A life event like death is a difficult subject and requires grace, tact, and earned trust. Sending an impersonal direct mail to someone without a formal introduction or strong third-party recommendation will result in few responses, and even fewer of them friendly.
Probate proceedings can result in bankruptcy, further delaying a real estate transaction until the bankruptcy is complete.

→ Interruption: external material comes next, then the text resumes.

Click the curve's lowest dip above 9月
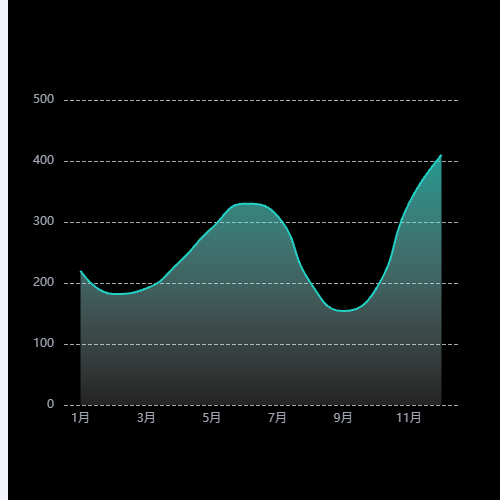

At the same time, bankruptcy proceedings are visible and will likely attract even more competition to a yet-to-be certain deal.
It’s worth noting that one death can be followed by another, particularly in the case of joint tenants with rights of survivorship and not as tenants in common.
Often it is worthwhile to track the property and the individuals long after. This is the process of putting yourself into a sphere of influence by demonstrating your willingness to weather the ups and downs.
Also keep in mind that once a home enters the foreclosure process by way of a notice of default, it’s no longer an inside game—it’s on everyone else’s radar as well.
5. Nothing Beats Knowing Your Market and Direct Marketing
Even with sound attorney relationships in place and a habit of checking obituaries, nothing will prove more fruitful than using a tool like PropertyRadar to identify your market, glean insights from market intelligence, and routinely direct market to targeted local lists.
Create lists of properties and owners and set up alerts to track changes, both within PropertyRadar and by leveraging Google alerts (among many ways) to stay on top of anyone and everyone in your defined geographic market, sometimes referred to as a FARM.
We’ve found that real estate investors and Realtors® who work the occasional life event deal find it through direct marketing and the relationships they’ve cultivated over time. Then they use PropertyRadar to build lists and track activity. Direct marketing with postcards, letters, and neighborhood canvassing by way of door-knocking to perfect your lists all consistently prove to yield results.
Summary
In summary, the real value in finding probate-related real estate deals is not found in probate public record lists, it’s the actual life event that triggered it. Not blindly mailing to probate public records.
Savvy real estate investors and Realtors® who have profited from life event or distresses related investments have done so because of knowing their market, developing targeted lists, performing due diligence on those lists, developing a brand reputation, and personal relationships, and persistently direct marketing to those lists.